To calculate a rough estimate of the implied probability of a rate change, take the difference between the rate implied by the futures contract and the current rate, and divide it by the difference in the expected rate if the FOMC were to change the rate, from the current rate. In our example this would be (2.15% - 2.40%) ÷ (2.15% - 2.40%) = 100 percent probability of a rate cut based on the market’s pricing of futures contracts. This is a simplified approximation. The CME publishes a probability distribution of rate increases based on future prices which is far more precise. |
On the call I also mentioned the tool that the CME Group maintains to track the full probability distribution of the market's expectations. Here is the link to the tool: CME FedWatch Tool. To use it click on the date you are interested in. For example, if you are interested in comparing what the market has priced in for the end of 2023 to compare it to the Fed's expectations click on "13 Dec23". This will show a probability distribution of the market's expectations for the December 13, 2023 FOMC meeting which is on December 13th (refer to the calendar here). The distribution will look like this:
To get the full distribution quoted in one "Expected" rate range you can multiply the midpoint of each range in the distribution by its probability and sum the result. Which is:
0.7% * [(375+400)/2] + 7.9% * [(400+425)/2] + 28.4% * [(425+450)/2] + 37.3% * [(450+475)/2] + 20.5% * [(475+500)/2] + 4.8% * [(500+525)/2] + 0.4% * [(525+550)/2] = 4.59% You can interpret this as the rate the market expects at the end of December 2023.
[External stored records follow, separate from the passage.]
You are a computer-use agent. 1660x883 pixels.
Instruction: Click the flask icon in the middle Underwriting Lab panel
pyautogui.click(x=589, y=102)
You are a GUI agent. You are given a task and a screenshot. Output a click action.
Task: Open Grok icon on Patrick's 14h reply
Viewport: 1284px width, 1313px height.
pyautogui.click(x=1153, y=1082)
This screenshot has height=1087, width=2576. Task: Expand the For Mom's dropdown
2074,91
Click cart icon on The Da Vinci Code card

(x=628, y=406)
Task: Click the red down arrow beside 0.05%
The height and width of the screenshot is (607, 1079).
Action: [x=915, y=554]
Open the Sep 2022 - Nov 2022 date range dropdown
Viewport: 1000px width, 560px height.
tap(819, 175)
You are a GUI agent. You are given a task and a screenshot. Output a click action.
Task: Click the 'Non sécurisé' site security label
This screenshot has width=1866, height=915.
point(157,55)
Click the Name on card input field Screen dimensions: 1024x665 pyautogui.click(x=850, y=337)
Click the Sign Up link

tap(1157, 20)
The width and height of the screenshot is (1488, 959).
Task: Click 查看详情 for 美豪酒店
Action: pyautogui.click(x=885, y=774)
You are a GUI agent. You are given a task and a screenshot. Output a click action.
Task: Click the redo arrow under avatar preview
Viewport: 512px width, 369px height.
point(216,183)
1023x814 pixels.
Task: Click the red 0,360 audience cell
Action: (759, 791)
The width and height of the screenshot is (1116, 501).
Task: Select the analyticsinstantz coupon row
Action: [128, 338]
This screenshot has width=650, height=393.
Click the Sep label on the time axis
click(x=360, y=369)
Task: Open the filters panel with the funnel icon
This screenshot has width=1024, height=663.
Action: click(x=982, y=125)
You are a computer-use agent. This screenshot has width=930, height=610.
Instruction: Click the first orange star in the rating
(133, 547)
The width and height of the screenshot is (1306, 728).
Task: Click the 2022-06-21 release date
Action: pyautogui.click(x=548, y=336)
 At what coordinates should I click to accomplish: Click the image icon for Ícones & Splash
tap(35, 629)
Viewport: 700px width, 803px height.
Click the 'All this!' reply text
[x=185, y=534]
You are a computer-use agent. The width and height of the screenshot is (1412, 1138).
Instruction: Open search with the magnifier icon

If you would like to compare this to what the Fed expects, go to the last Summary of Economic Projections published by the FOMC. Note that the expected Fed Funds rate (last line in the table) for 2023 is 5.1%. This is what the FOMC members of the Fed expect the Fed Funds rate to be at the end of 2023. So, the market is pricing in a lower rate (4.59%) compared to the Fed expectations (5.1%).